- **Requirement**
Show each line from the records below in which the word "accomplish" occurs.

- **Task inputs**
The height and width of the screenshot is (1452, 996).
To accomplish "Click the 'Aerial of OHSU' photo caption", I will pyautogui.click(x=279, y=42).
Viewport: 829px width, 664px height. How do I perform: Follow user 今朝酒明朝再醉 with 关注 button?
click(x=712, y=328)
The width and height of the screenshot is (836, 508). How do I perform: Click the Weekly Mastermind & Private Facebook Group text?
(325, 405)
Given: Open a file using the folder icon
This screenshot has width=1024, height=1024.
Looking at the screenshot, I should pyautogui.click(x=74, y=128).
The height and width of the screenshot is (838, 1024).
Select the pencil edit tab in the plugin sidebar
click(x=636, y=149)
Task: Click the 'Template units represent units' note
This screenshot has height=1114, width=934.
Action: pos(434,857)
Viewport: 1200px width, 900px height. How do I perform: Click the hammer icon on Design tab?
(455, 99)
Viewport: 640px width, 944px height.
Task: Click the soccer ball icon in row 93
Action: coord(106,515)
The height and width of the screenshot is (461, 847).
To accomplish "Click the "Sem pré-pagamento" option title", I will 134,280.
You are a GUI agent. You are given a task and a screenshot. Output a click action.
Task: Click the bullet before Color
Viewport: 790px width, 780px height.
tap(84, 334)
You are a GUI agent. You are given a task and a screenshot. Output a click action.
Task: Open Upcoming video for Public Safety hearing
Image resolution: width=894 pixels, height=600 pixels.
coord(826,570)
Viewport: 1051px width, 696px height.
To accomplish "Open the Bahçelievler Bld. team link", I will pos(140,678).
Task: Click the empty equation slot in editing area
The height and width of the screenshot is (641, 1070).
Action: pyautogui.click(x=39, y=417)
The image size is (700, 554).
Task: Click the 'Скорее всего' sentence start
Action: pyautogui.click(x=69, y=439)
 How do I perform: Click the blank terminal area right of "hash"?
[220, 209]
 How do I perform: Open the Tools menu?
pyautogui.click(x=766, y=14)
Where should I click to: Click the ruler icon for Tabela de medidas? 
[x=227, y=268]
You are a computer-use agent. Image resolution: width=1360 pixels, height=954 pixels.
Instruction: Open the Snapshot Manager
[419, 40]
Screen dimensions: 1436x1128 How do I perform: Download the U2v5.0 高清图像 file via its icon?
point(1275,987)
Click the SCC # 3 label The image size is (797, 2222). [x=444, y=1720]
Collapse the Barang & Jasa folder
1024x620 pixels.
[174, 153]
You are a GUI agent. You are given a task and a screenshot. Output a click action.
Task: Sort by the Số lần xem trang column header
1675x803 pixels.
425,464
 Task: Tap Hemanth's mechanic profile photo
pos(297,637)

- **Problem solution**
To accomplish "Click the 'Aerial of OHSU' photo caption", I will pyautogui.click(x=279, y=42).
To accomplish "Click the "Sem pré-pagamento" option title", I will 134,280.
To accomplish "Open the Bahçelievler Bld. team link", I will pos(140,678).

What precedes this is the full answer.